# [Aim of the task]
Update the items from the first line through the line containing "(x=69, y=27)", replacing "screenshot" with "screen capture" and changing nothing else. Leave the pictures out of your answer.

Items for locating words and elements
_ _ _ _
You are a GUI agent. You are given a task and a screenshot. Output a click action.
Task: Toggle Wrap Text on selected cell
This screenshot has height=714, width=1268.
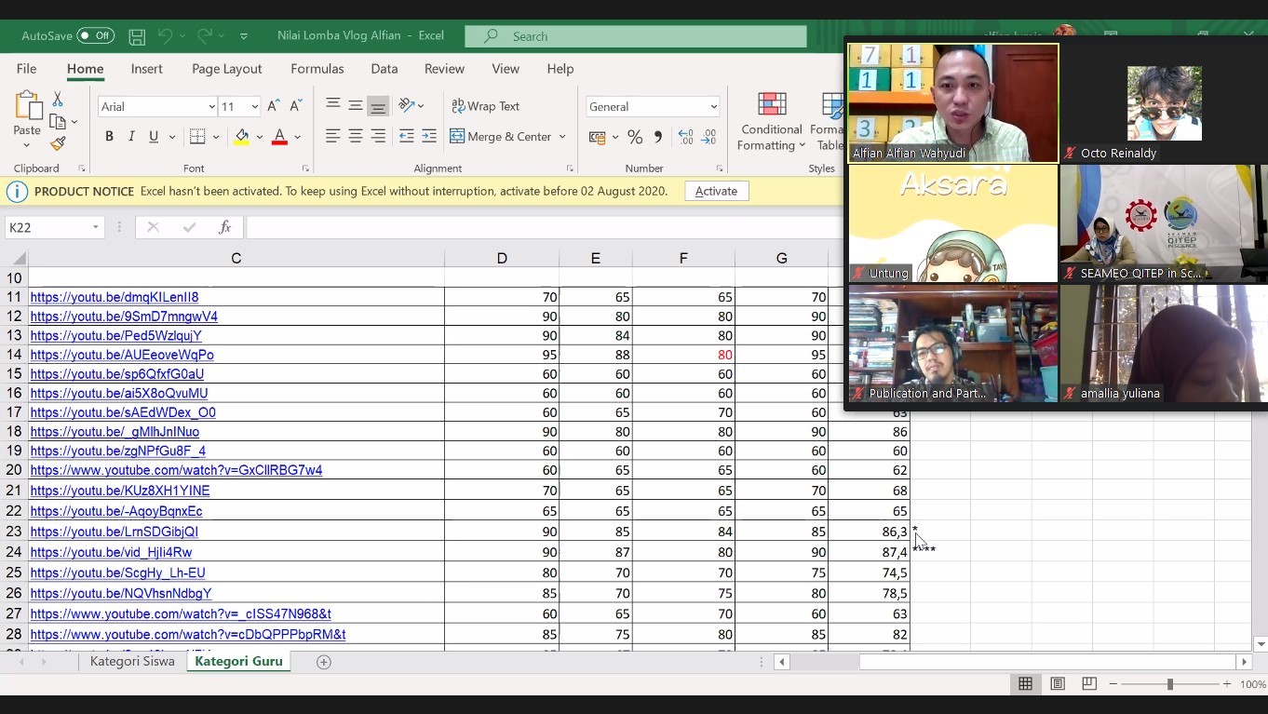point(486,105)
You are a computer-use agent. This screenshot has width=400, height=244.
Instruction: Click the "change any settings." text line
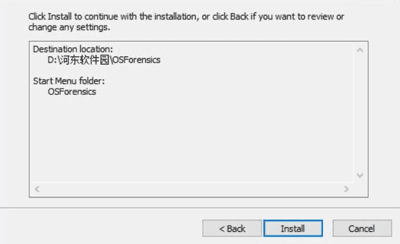(x=69, y=27)
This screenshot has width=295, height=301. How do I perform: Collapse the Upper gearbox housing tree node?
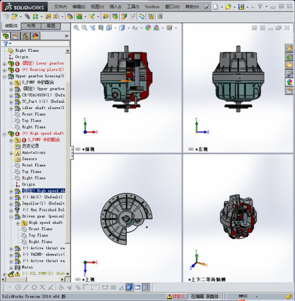coord(5,77)
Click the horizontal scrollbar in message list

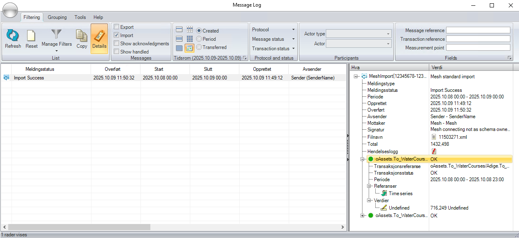pyautogui.click(x=79, y=227)
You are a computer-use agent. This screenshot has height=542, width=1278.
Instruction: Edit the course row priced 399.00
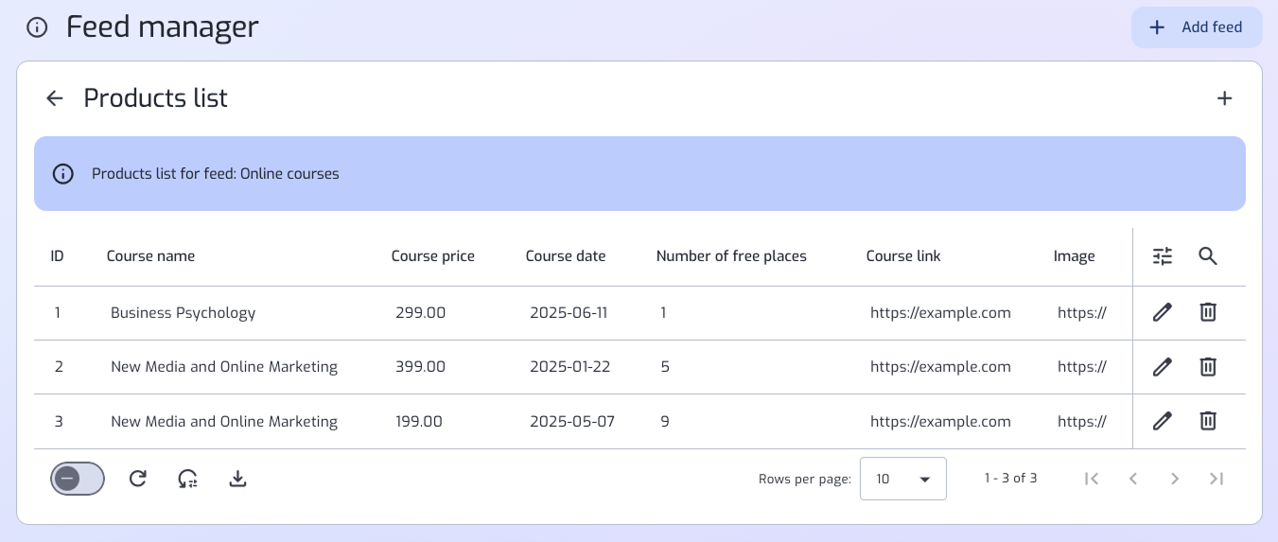[x=1163, y=367]
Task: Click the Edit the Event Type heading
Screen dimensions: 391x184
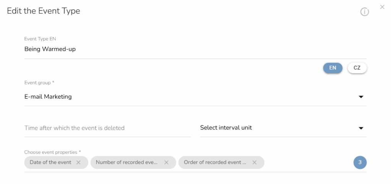Action: 44,11
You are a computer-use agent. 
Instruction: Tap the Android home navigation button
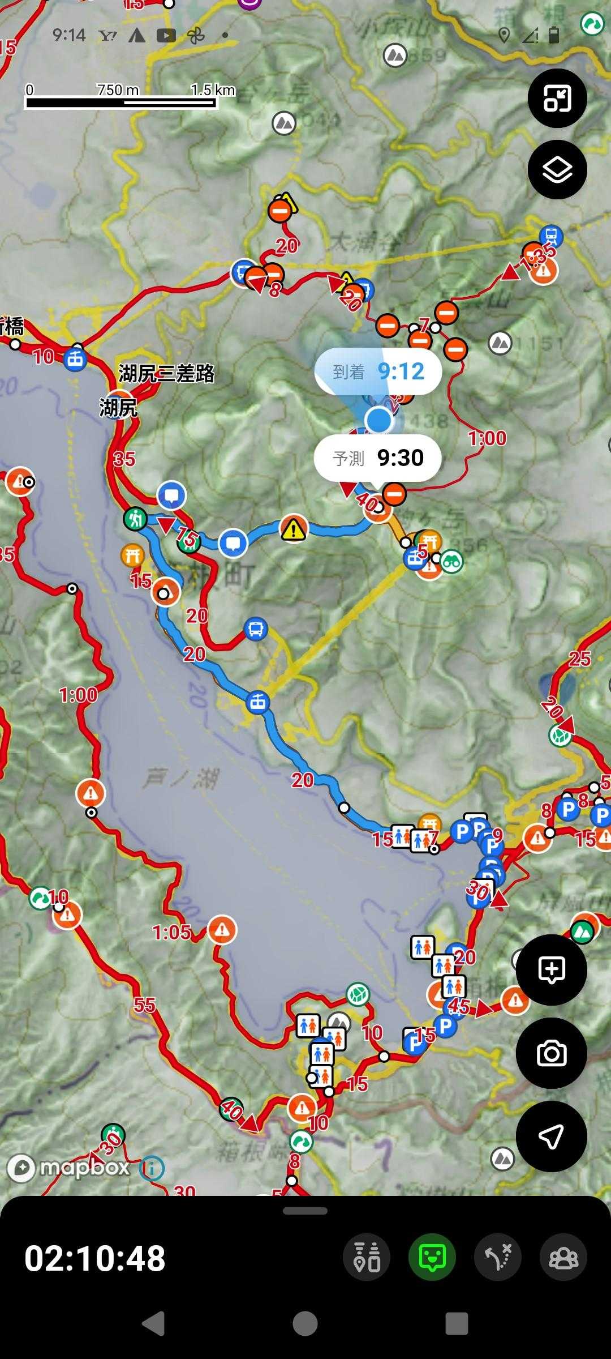(305, 1324)
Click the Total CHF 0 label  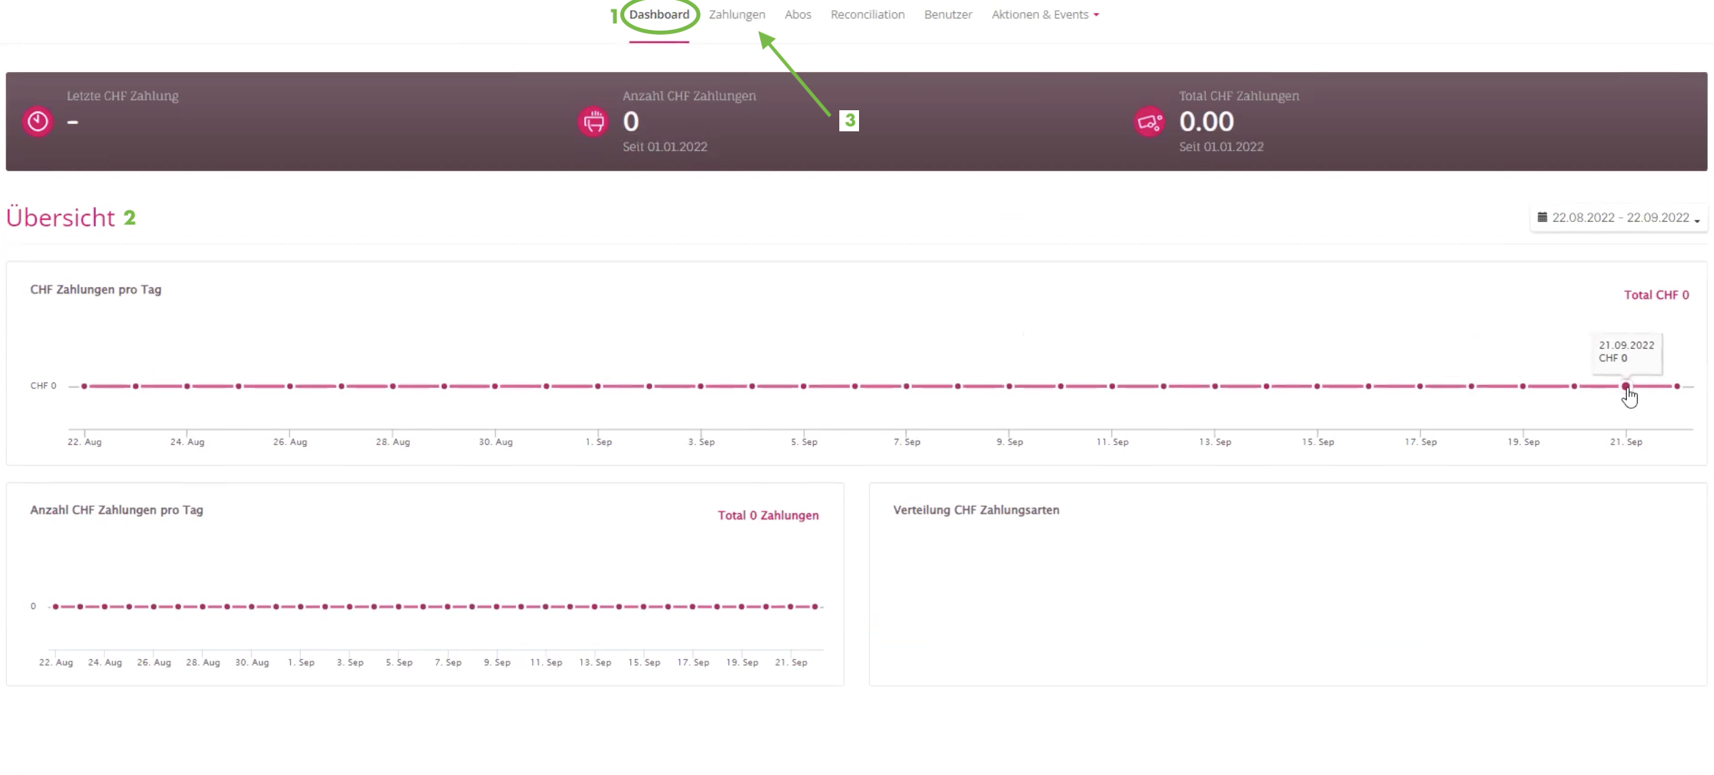tap(1655, 295)
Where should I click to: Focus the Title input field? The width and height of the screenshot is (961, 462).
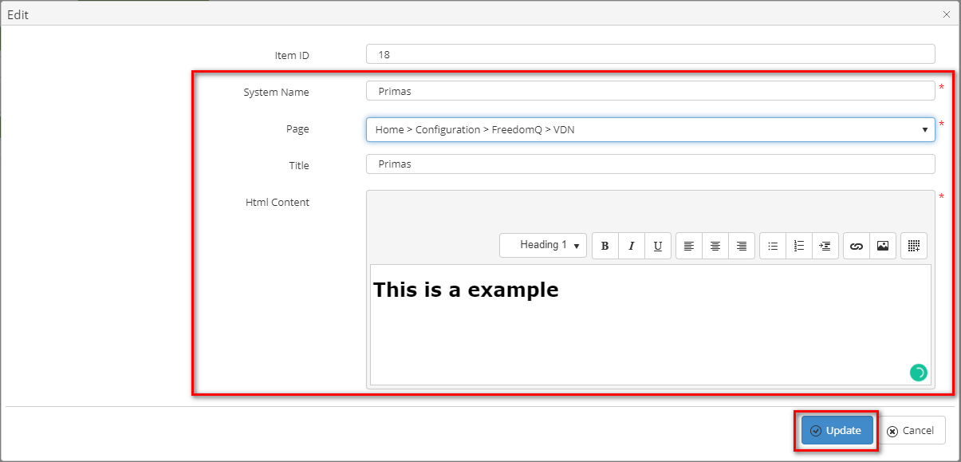pyautogui.click(x=650, y=164)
_ _ _ _
# [Problem solution]
You are a GUI agent. You are given a task and a screen capture. Output a click action.
Task: Toggle Wrap Text on selected cell
This screen capture has height=714, width=1268.
point(486,105)
You are a computer-use agent. This screen capture has width=400, height=244.
Instruction: Click the "change any settings." text line
(x=69, y=27)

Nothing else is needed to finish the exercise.